Buttercupbun Posted May 25, 2016 Report Posted May 25, 2016 Hey everyone! I haven't seen a post like this (I apologize if there is one) and I figured I would post it because I would like to see what others do. About a month ago my Daddy and I split for good. It was sort of mutual though I still felt terrible due to it being my decision. Despite this I still wanted us to be friends but he blocked me from everything. It hurt a lot but I kinda forced myself to move on. Then about two weeks ago he appeared again and wanted us to be friends. So we talked a lot and one day I stopped getting messages. I found that he's blocked me again. I'd gotten so used to talking to him that it really threw me off when he did that. Now I don't really know what to do. Any littles got any advice that could help a fellow little out? It would truly be appreciated.
Guest LavanderRabbit Posted May 25, 2016 Report Posted May 25, 2016 take the time you need for yourself to heal. It can be a lot like any other break up and it can be very hard. I suggest taking time to find friends who can support you and help you before moving on to find a new daddy. I don't mean to meet someone and throw your feelings on them, I mean get out into the world and socialize to distract yourself from thinking about them. As for your ex wanting to be friends, I've known some to work out but most often they don't.

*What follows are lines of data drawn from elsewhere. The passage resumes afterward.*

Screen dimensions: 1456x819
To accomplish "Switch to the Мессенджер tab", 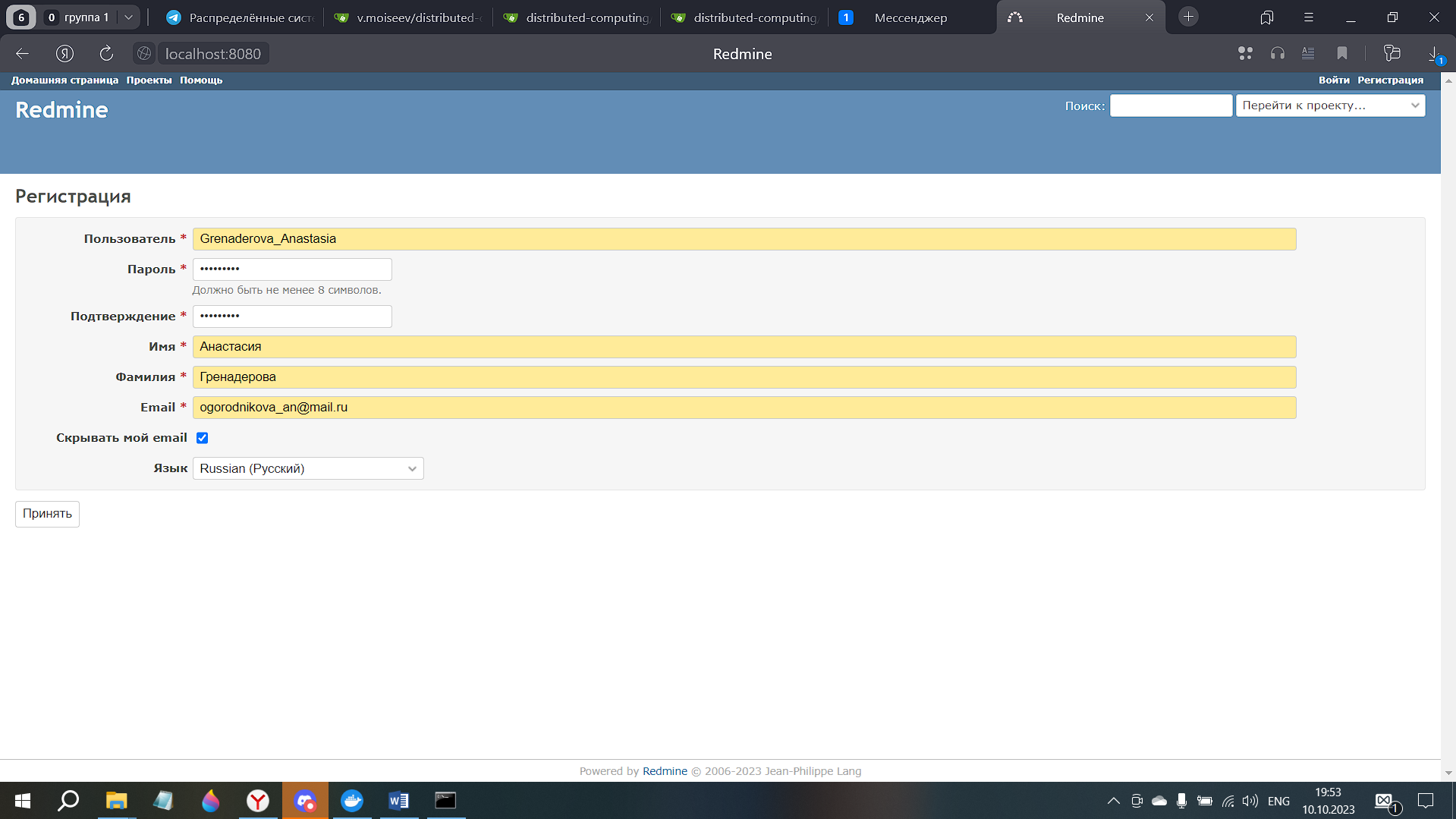I will pyautogui.click(x=910, y=17).
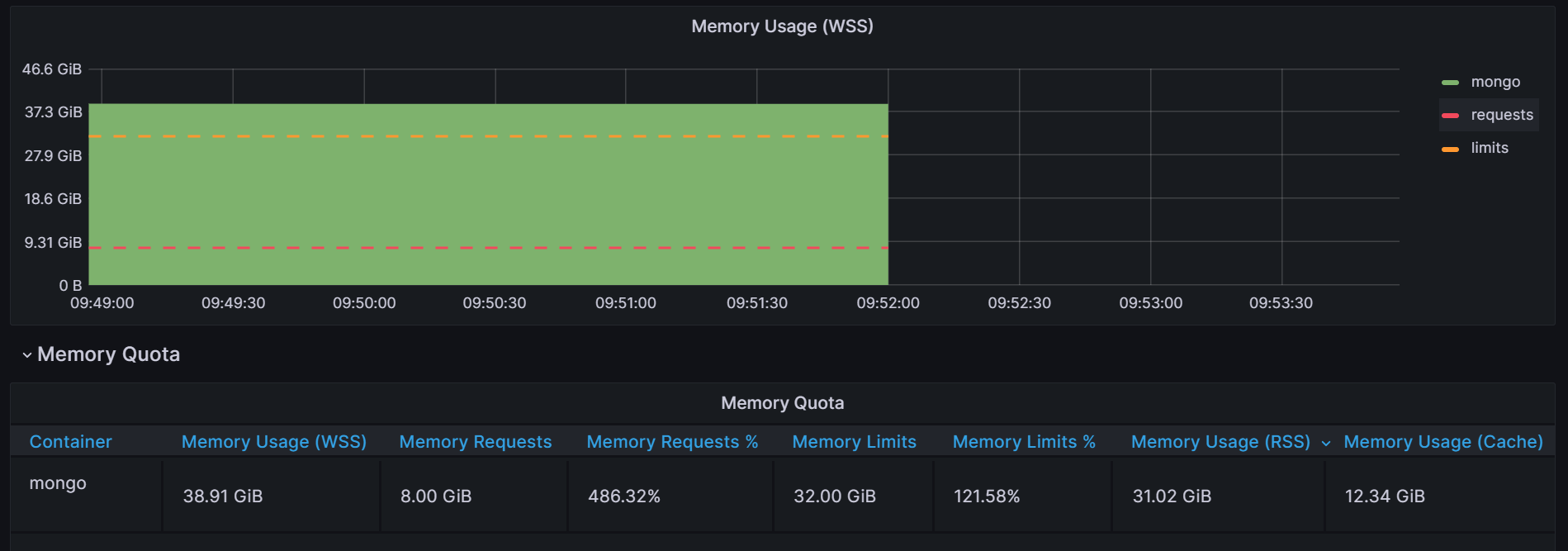Image resolution: width=1568 pixels, height=551 pixels.
Task: Sort by Memory Limits column header
Action: pos(854,442)
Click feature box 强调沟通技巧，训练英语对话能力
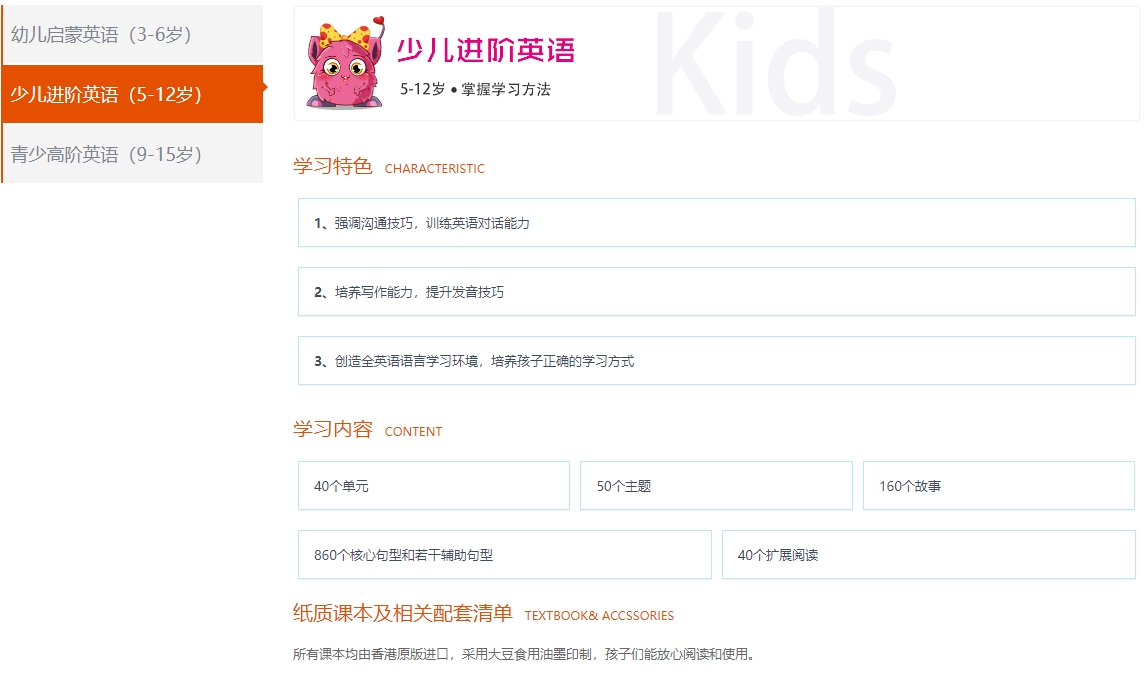Image resolution: width=1148 pixels, height=686 pixels. point(716,223)
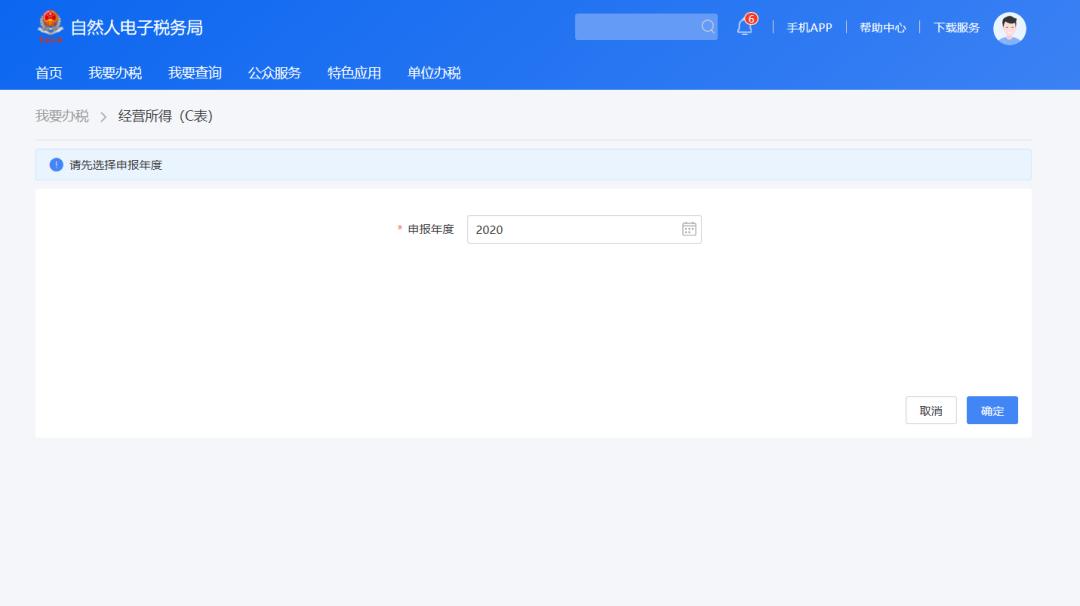Expand the 我要办税 navigation menu
Viewport: 1080px width, 606px height.
[113, 72]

If they decide they want to be friends on and off, often times it's for a booty call.
littlelili Posted May 25, 2016 Report Posted May 25, 2016 I am sorry but I congratulate you for taking such a brave decision. I'm sure it will be beneful for you, even if you feelnbad about it at the beginning. My first (and only) daddy disappeared all of sudden. But I guess I had it coming since he had many misteries. It was a ldr so I think (sadly) that he never allowed me to know him completely. I felt really bad at the beginning, but one thing that actually helped me handling that awful situation was to embrace the positive things about that finished relationship. What good things did it brought to my life? What I have learned? What can I do better when next daddy appears? It looks weird but I feel thankful with him now. I think that changing the way you see a break up from negative to positive really helps to overcome things. Ps: candy, descendants, and cute stuff helped a lot too Hugs and keep being that brave!!! if you want to talk just add me!!! 1
Buttercupbun Posted October 2, 2016 Author Report Posted October 2, 2016 Thank you guys for the info! I certainly did take the time needed (since I've been away for so long) and I've gotten a lot better.

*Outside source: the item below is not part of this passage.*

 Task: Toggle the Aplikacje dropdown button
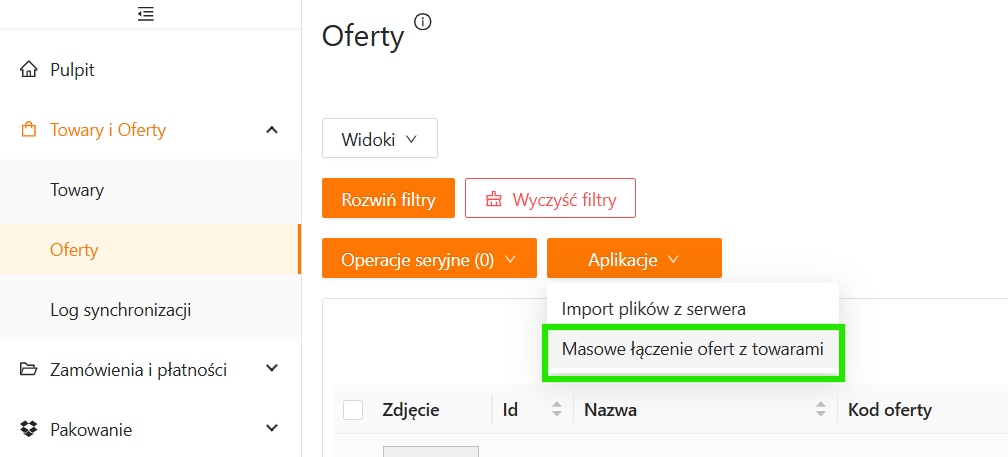pos(634,259)
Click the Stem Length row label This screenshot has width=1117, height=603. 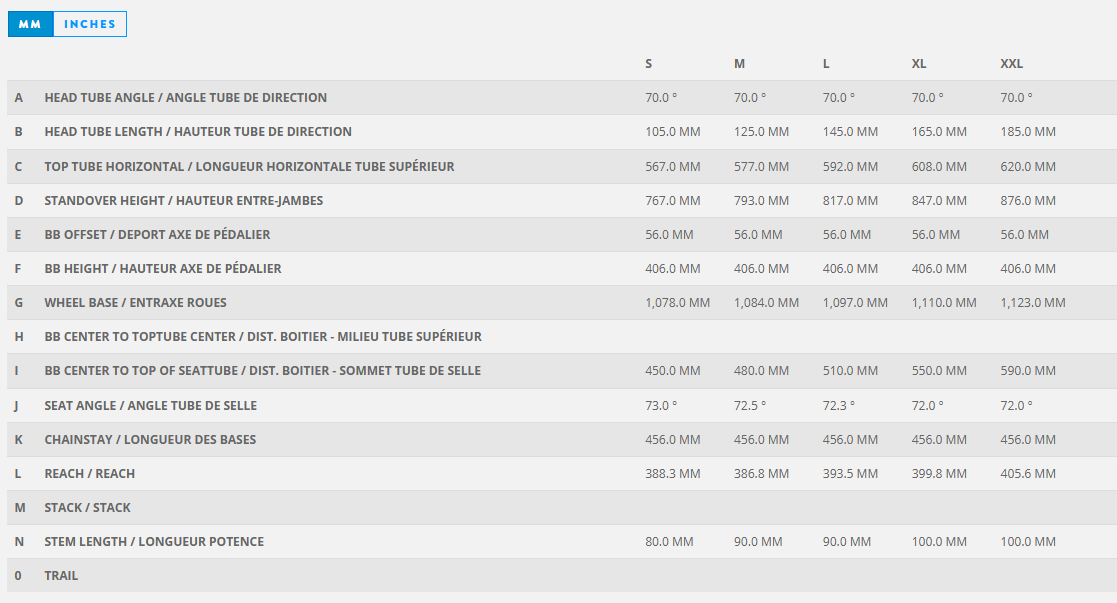[x=154, y=541]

Guest Daddys_ace Posted October 3, 2016 Report Posted October 3, 2016 Have you tried journaling? It helps me a lot to get things out and into perspective. I also run, a lot now when I'm not feeling myself and it's something I can't talk about with my every day friends. I started couch to 5k app on my phone and it has helped a lot (I am not athletic at all.) It takes my mind off things and helps me focus on myself. I'm sorry your having to deal with this *hugs* but you are stronger than you will ever know for walking away from something that wasn't working to ensure your overall happiness. 1
dididarling Posted October 3, 2016 Report Posted October 3, 2016 Only because I've personally dealt with this... I'm like "Same"-ing all the replies. I agree with them all.
Buttercupbun Posted October 4, 2016 Author Report Posted October 4, 2016 I can never really get into writing Journals. I always fall off. But I love to write so that made it a lot better!